JARS v51n4 - Testing Rooting Hormones


Testing Rooting Hormones
Marc Colombel
Fouesnant, France

Like many rhododendron lovers, I am very interested in rhododendron propagation. Rooting cuttings is one way to propagate them, but even if one knows the technique using wounds and bottom heat there is still a question: which hormone is the best one? This question is so important that regularly there are articles about it.
One should remember that in order to compare two, or several, hormones, it is necessary that all elements are the same. Nevertheless, the following problems do arise:
1.  Cuttings should be as cars at the end of an assembly line - that is to say, true copies. This is never the case. Their thickness is not the same, nor is their hardiness or their reserves of water because not only were they cut off from different parts of one or several rhododendrons but mainly because nature is not a factory.
2.  The temperature should be the same for all the cuttings. It is difficult to imagine that this condition is met because the cuttings are not exactly at the same height above the heat source, and even if they were the temperature is not exactly the same in all the heated surface.
Because of these problems I decided to test my own method which consists of applying two different hormones on each cutting. I make two opposite wounds of equal length at the base of the cutting. Then I apply one hormone on a wound with a cotton bud and another one on the second wound with another cotton bud. I put a mark on the base with a pencil, in general three short lines to remind me that when I have these three lines in front of me, the NAA (naphthalene acetic acid) is on the left and the IBA (indole butyric acid) is on the right. (This is only an example, of course.) That is all.
The advantages of this method of testing hormones are:
1.  You can use as many cuttings as you want. The comparison between both hormones is accurate even if all the cuttings are different.
2.  You can insert the cuttings without taking special care that both cuttings will be strictly at the same temperature.

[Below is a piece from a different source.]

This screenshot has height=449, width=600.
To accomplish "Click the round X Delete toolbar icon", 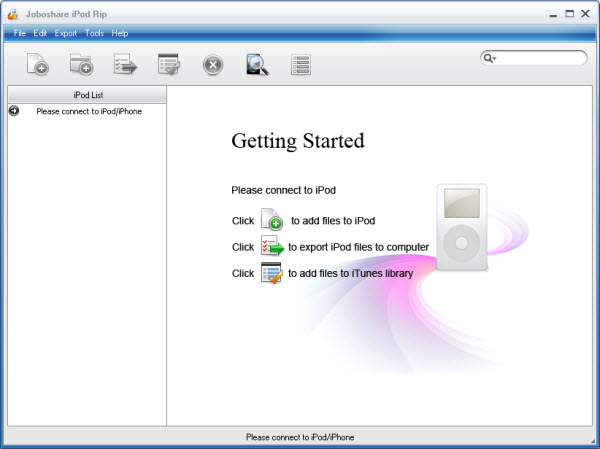I will click(x=213, y=65).
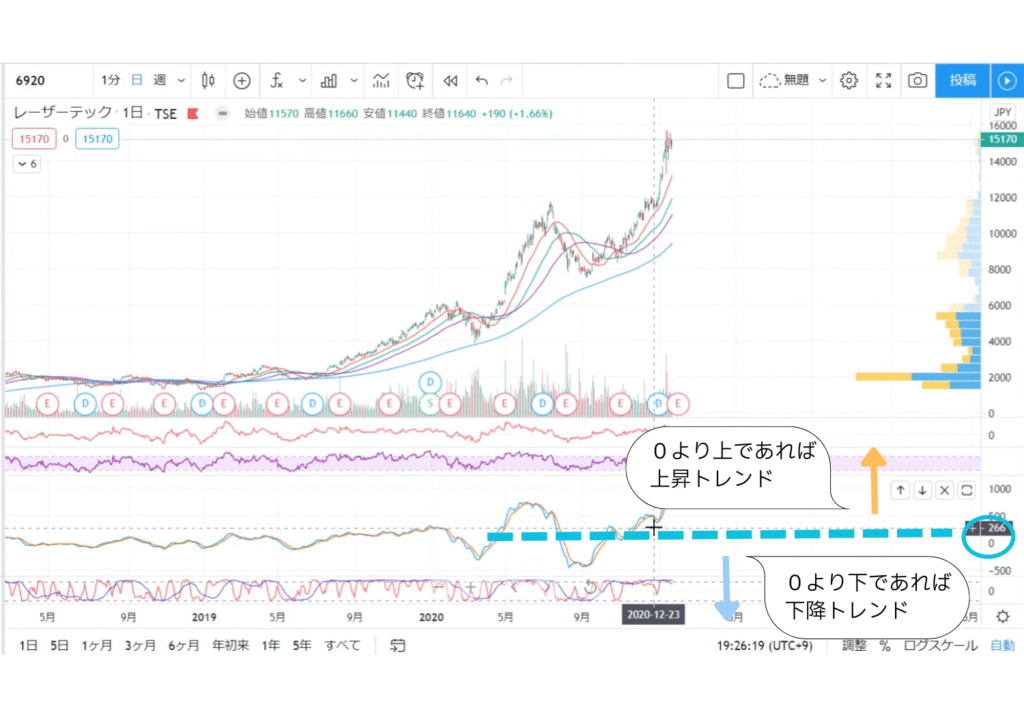Undo the last chart action
Viewport: 1024px width, 717px height.
point(482,80)
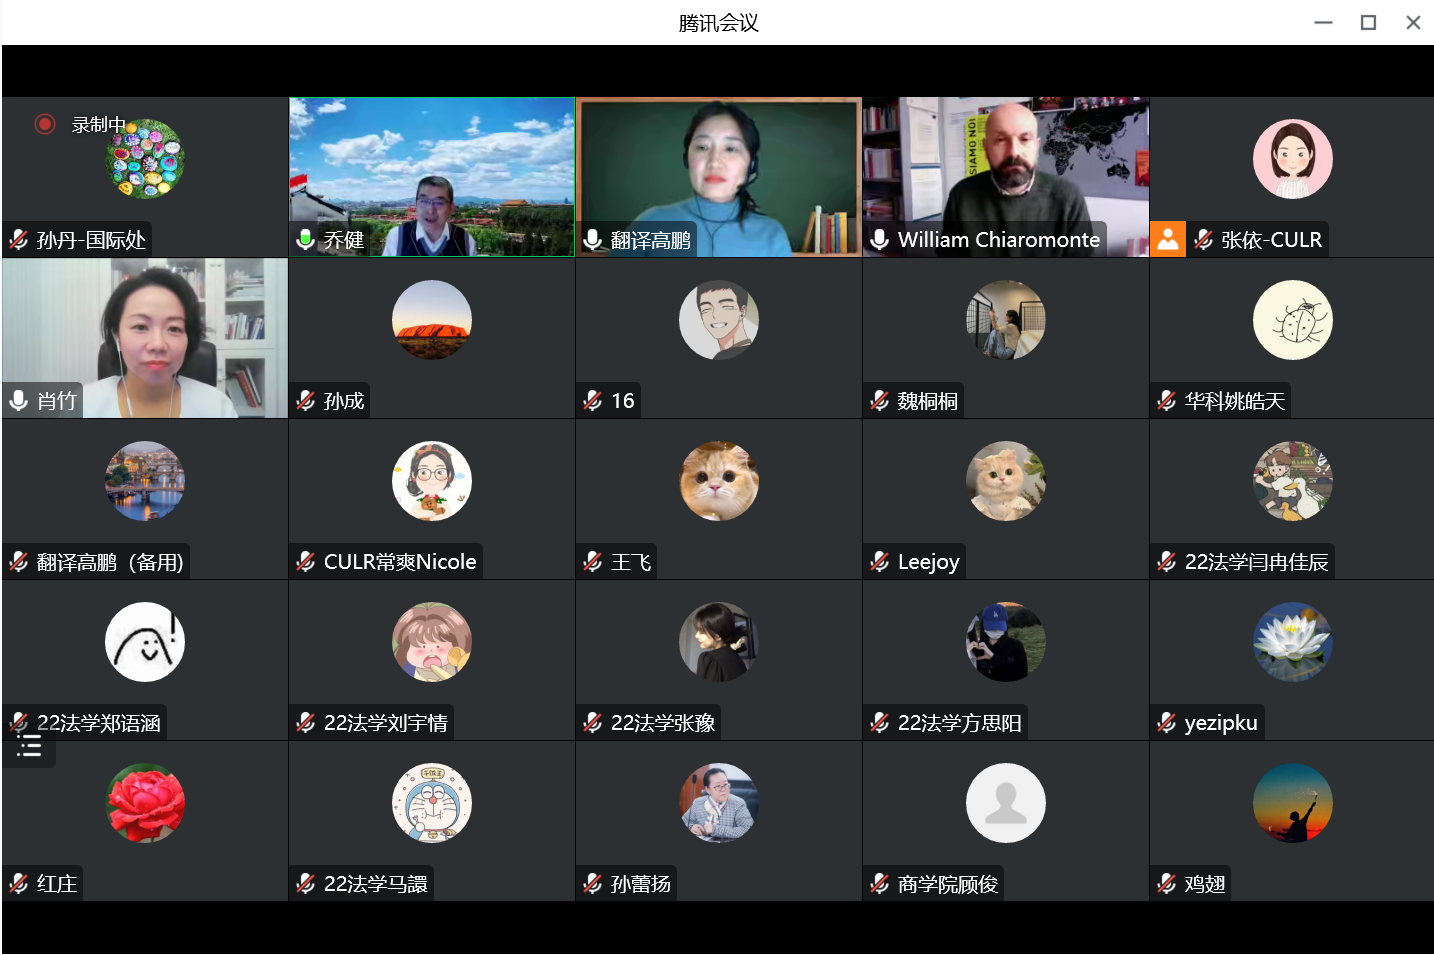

Cuttings showing the use of the hormone 
naphthalene acetic acid on the left and indole butyric acid on the right.
Cuttings of R. 'Colonel Rogers' ( R. falconeri x R. niveum ) showing
the use of the hormone naphthalene acetic acid on the
left and indole butyric acid on the right.
Photo by Marc Colombel

After a few weeks you can see several roots on the right side and no roots on the left side, proving that IBA is better than NAA (in a 0.2% concentration). I do not test other concentrations.